SUPPLIED INFORMATION:
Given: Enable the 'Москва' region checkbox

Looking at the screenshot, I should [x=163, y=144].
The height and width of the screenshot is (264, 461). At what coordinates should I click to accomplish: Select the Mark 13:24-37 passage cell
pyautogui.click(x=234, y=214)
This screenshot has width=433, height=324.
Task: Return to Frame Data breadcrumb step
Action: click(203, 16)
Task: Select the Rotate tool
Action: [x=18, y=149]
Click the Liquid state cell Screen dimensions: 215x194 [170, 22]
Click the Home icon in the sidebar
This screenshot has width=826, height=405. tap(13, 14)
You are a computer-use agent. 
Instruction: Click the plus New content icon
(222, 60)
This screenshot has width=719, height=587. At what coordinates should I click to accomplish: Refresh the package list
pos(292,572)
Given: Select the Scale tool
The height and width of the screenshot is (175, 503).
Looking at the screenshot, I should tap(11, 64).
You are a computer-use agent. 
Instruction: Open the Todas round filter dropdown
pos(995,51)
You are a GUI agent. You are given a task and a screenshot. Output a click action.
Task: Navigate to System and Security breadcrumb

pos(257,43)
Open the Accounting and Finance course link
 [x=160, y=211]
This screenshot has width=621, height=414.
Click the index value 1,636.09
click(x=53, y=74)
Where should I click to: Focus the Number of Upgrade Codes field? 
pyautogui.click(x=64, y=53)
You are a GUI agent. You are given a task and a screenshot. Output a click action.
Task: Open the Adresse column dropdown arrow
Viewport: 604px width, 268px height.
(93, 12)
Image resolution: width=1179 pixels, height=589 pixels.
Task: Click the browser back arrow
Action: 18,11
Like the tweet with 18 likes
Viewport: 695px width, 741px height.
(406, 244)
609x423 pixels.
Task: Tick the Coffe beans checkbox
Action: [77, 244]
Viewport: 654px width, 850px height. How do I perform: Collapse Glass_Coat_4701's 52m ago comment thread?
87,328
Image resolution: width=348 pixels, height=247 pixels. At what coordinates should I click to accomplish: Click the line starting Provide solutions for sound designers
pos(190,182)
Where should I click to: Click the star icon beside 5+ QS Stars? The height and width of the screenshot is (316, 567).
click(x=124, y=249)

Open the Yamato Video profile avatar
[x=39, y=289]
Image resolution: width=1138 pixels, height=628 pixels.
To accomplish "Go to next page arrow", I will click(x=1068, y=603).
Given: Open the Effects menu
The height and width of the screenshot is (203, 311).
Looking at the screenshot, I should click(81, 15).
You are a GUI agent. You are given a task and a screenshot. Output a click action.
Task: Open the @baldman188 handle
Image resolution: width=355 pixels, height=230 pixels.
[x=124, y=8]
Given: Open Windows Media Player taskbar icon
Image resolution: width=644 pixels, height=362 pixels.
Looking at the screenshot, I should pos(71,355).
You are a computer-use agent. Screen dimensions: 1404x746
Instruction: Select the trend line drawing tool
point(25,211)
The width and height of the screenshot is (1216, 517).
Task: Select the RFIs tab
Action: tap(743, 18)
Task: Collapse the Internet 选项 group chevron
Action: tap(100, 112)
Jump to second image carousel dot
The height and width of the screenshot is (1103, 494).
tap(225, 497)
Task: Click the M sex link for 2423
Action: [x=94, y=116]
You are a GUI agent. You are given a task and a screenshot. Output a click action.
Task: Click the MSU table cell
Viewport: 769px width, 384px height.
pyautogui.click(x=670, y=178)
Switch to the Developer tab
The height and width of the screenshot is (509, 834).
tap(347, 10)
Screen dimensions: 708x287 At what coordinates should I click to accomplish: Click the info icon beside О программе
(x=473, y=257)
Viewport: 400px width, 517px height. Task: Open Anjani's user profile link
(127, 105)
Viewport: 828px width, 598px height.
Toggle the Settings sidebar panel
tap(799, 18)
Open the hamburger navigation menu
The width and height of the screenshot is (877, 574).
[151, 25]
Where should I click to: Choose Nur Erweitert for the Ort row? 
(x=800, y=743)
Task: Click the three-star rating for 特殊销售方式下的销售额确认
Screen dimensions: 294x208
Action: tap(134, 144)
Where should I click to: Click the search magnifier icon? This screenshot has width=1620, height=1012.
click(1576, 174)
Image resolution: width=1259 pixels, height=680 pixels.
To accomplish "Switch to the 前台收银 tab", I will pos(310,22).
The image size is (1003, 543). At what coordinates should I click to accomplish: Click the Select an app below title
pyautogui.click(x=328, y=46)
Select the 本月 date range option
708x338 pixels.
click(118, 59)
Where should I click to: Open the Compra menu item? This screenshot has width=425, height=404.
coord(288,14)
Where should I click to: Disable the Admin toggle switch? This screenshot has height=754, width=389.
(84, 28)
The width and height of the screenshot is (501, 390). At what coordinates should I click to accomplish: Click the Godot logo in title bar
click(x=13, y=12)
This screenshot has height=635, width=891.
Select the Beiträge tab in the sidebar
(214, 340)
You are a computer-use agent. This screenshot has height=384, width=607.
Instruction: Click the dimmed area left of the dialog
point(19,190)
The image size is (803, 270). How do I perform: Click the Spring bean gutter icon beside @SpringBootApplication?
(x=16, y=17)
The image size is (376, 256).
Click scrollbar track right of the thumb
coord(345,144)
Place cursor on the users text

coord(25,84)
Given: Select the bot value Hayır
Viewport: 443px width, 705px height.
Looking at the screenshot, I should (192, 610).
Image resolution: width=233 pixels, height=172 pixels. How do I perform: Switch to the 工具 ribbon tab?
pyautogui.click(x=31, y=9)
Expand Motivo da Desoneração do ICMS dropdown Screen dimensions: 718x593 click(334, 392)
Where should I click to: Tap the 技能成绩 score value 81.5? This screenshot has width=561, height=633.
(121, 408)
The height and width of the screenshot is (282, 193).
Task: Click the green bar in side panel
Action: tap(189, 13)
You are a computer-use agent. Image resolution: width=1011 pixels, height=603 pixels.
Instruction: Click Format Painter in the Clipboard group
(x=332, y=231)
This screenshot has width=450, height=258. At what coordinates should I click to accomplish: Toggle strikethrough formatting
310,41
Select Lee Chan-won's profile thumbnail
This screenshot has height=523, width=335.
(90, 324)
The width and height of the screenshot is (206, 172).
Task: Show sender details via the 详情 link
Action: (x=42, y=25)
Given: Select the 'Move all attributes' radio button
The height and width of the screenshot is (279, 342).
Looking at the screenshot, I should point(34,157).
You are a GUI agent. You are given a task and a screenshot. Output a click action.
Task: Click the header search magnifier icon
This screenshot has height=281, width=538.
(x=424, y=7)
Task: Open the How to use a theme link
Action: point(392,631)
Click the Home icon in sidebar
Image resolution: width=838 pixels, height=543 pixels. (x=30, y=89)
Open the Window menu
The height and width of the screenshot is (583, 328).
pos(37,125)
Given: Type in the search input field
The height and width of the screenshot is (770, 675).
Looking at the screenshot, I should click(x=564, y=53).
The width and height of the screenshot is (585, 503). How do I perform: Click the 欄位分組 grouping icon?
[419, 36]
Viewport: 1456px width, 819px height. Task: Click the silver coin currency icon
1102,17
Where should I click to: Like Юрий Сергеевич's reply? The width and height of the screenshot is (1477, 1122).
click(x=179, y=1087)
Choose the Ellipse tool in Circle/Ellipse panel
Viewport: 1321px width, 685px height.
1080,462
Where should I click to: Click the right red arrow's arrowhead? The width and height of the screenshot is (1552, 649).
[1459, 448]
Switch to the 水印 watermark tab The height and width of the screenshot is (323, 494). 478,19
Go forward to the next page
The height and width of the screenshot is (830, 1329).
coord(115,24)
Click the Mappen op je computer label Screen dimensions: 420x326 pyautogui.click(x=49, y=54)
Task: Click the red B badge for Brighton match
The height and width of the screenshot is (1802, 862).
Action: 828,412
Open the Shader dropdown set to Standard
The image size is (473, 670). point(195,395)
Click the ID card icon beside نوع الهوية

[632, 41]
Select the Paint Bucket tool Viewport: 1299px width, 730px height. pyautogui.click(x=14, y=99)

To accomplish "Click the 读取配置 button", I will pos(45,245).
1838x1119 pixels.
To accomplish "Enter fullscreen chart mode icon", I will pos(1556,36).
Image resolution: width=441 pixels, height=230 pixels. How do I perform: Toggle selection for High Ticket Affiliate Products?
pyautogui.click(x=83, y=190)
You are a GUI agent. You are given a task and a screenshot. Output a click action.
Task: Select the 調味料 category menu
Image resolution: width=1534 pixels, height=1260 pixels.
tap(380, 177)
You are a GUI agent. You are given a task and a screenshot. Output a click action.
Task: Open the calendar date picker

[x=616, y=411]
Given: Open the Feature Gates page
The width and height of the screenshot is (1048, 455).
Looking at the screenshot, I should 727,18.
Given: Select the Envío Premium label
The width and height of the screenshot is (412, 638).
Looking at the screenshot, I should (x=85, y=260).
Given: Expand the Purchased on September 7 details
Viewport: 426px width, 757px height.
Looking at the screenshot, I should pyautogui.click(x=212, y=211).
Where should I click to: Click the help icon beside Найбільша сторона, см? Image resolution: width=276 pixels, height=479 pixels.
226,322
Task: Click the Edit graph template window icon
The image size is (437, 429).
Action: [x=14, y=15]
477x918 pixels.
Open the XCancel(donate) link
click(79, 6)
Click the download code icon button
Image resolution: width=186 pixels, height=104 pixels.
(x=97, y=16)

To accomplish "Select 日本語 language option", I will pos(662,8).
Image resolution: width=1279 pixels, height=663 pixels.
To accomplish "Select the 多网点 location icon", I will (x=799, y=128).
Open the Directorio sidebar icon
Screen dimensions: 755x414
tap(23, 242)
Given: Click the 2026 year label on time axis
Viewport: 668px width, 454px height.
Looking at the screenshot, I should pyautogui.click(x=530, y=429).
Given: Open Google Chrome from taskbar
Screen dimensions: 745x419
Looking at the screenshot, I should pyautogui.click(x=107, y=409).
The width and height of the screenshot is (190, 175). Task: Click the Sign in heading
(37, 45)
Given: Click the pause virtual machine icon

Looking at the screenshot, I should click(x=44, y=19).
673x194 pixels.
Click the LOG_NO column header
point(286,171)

WHAT TO PRODUCE: Copy the listing exactly, from the line containing "Click the download code icon button" through the end of the listing.

IN RESPONSE:
Click the download code icon button
Image resolution: width=186 pixels, height=104 pixels.
(x=97, y=16)

To accomplish "Select 日本語 language option", I will pos(662,8).
Image resolution: width=1279 pixels, height=663 pixels.
To accomplish "Select the 多网点 location icon", I will (x=799, y=128).
Open the Directorio sidebar icon
Screen dimensions: 755x414
tap(23, 242)
Given: Click the 2026 year label on time axis
Viewport: 668px width, 454px height.
Looking at the screenshot, I should pyautogui.click(x=530, y=429).
Given: Open Google Chrome from taskbar
Screen dimensions: 745x419
Looking at the screenshot, I should pyautogui.click(x=107, y=409).
The width and height of the screenshot is (190, 175). Task: Click the Sign in heading
(37, 45)
Given: Click the pause virtual machine icon

Looking at the screenshot, I should click(x=44, y=19).
673x194 pixels.
Click the LOG_NO column header
point(286,171)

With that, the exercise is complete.